How to properly manage rabbitmq with supervisord - rabbitmq
The current section in my supervisord.conf looks like:
[program:rabbitmq]
command=/usr/sbin/rabbitmq-server
When I try to stop the rabbitmq with supervisord ( supervisorctl stop rabbitmq), the rabbitmq processes simply do not shut down. The rabbitmq documentation also mentions to never use kill but rather use rabbitmqctl stop . I'm guessing supervisord simply kills the processes - hence the poor results with rabbitmq. I couldn't find any options in supervisord to specify a custom stop command.

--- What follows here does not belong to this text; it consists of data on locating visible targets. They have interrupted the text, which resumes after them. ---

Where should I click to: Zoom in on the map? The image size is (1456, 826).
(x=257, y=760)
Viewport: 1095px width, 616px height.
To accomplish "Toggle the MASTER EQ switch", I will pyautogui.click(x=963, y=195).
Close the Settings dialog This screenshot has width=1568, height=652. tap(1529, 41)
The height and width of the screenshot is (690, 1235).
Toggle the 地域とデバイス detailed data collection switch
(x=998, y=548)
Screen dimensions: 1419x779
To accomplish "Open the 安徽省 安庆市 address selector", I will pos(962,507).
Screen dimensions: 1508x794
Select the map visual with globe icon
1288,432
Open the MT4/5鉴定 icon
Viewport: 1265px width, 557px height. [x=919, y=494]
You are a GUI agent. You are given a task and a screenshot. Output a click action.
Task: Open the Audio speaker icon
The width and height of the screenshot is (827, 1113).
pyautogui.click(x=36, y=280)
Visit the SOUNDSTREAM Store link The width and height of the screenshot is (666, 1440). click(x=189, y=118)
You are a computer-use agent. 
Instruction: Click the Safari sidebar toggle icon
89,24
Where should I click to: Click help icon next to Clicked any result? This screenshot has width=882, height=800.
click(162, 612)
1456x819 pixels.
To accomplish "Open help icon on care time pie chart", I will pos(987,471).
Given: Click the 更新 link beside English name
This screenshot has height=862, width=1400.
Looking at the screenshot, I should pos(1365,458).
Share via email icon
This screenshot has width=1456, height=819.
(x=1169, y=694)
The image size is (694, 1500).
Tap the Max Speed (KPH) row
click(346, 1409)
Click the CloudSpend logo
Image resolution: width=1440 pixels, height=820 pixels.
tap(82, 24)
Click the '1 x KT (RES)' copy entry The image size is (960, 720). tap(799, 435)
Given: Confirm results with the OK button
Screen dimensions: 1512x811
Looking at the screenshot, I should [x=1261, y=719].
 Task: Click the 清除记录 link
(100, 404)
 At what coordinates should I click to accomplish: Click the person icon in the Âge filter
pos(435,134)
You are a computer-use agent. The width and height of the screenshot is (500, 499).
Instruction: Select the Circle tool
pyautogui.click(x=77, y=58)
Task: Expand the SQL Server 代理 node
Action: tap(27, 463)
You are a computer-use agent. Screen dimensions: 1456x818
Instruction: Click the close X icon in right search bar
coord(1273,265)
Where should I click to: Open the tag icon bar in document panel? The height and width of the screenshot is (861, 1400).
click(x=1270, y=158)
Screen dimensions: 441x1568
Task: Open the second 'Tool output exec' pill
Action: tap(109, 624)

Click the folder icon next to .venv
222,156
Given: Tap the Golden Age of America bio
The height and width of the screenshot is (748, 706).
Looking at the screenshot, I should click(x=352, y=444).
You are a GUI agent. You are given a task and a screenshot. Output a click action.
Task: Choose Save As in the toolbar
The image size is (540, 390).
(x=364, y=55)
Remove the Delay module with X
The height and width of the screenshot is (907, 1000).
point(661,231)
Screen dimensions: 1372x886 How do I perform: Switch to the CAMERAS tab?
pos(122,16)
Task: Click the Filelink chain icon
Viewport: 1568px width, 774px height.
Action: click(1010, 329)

Do you have any recommendations?
My solution is to write a wrapper script named rabbitmq.sh as follows:
# call "rabbitmqctl stop" when exiting
trap "{ echo Stopping rabbitmq; rabbitmqctl stop; exit 0; }" EXIT
echo Starting rabbitmq
rabbitmq-server
After that, modify supervisord.conf:
[program:rabbitmq]
command=path/to/rabbitmq.sh
You have answered your own question. In normal operation, never use kill on any process unless that is the documented normal way of managing it. In the case of RabbitMQ, the documented process is to use rabbitmqctl stop or to use rabbitmqserver stop.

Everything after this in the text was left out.